Back at Offermatica, we used to liken a testing platform to a gym. You could belong to the best gym in the world, but if you don’t get your ass into it, you won’t lose weight. It’s plain and simple. Likewise, if you don’t exercise your site, you won’t see the lift. Garbage in, garbage out.
Testing also takes time and traffic. If you’re a company that’s just starting out, I question whether testing is the best place to spend your time and money. LunaMetrics has a nice post on just this topic. I think you should have a threshold of at least 50 conversion events per day before beginning to test. I look at testing as a great way to maximize your ad spend. If I’m spending a hundred dollars to acquire 100 people at $1 per head, increasing my conversion rate by 50% means I can now acquire 150 people for the same spend. That’s a worthwhile effort if I can test quickly and get to that answer in a couple weeks. I can then decide whether to spend more money acquiring traffic through my optimized funnel now, or re-allocate my spend to other channels.
But I’ve also talked to a lot of companies that are running lean and mean, just like we are at eduFire! If you’re one person in charge of all your marketing efforts, you probably don’t have time to run more than 1 or 2 tests a month. In that case, you really have to focus on prioritizing test ideas and going with strong hypotheses on high-traffic pages to maximize your effort. Would I recommend buying a testing platform? Probably not, unless you have the budget that you’re willing to dedicate towards hiring a resource to manage it. A platform does not run by itself, even the ones who say they do! At a minimum, you still need to load that platform up with stellar alternatives to run against whatever it is that you’re trying to improve. Rinse, lather and repeat.

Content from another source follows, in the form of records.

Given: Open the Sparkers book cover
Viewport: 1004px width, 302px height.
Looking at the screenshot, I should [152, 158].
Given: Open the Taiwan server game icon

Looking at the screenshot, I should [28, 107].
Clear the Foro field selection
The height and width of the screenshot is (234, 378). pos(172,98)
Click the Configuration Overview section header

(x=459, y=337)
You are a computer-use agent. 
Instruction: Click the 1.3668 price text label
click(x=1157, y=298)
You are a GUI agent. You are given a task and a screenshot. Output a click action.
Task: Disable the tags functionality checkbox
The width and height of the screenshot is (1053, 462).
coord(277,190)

A strategy of throwing mediocre stuff against the wall and seeing what sticks is not a strategy at all. It’s more like going to the gym once a month and walking on the treadmill for 20 minutes. I suppose there’s some value to getting your heart rate up, but you might not get the results you’re hoping for by the time bikini season rolls around.

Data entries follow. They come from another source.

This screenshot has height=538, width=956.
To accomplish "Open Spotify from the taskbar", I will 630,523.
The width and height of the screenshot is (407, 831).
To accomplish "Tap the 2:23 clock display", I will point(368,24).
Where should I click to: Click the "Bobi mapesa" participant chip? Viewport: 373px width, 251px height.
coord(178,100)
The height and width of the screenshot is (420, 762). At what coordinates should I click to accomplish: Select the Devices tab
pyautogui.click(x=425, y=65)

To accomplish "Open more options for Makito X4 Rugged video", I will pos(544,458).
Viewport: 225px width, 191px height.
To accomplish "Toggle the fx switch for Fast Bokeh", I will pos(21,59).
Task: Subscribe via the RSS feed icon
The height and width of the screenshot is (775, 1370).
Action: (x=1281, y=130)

What I’m trying to say is that testing *is* worth it, but only if you make the investment. And your investment cannot be just the platform, regardless of whether the platform is free or paid. Yes, more sophisticated platforms like Omniture Test&Target cost money, but I would wager that the greater “cost” is the time required to rally the organization around optimization and understand both the technical and strategic intricacies of whatever platform you are adopting. These are inherent whether you are using a free platform like Google Website Optimizer or not. (This is not to detract from GWO, I think it’s a great option for companies who are prepared to begin testing!)
Maybe one of the most important questions to ask yourself in determining whether it’s time to start testing is to investigate the amount you’re spending on acquisition. If you are spending a significant amount, then you absolutely should begin testing to maximize your budget most effectively. The other thing to look at is the amount of traffic your site is receiving. If you’re getting a lot of organic traffic, more power to you. Now optimize your funnel so you can begin spending money on other acquisition efforts as well!
So remember, testing is not a free ticket to lift. You have to work at it, just like everything else. But the benefits of working on the site spread to all of your efforts off the site as well. Now that’s a really good reason to begin testing!

so i have to say here that all this talk about testing is both interesting and confusing. it’s interesting cuz i run a qa team. it’s confusing because i think you’re only talk about a couple types of testing: performance and usability. ‘testing’ software and/or hardware involves a lot of different methodologies.
that testing thursdays thing is also confusing unless you’re only talking about testing small-scale consumer-facing websites for performance and usability. i got that right, right?
@mike – yes, ‘testing’ and ‘optimization’ are unbelievably broad terms, i’m talking about the type of testing that marketers do on the site to increase leads, sales, etc. The simplest example would be something like testing a red button instead of a blue button on a sign-up page.
And yes, the Testing Thursdays event is really geared towards marketers, but not necessarily small-scale sites. Big companies like Dell, Sears, and Allstate are running tests all the time!
Usability testing is a little different because that’s usually measured qualitatively, whereas conversion testing is measured quantitatively and relies on testing against a proper sample size population.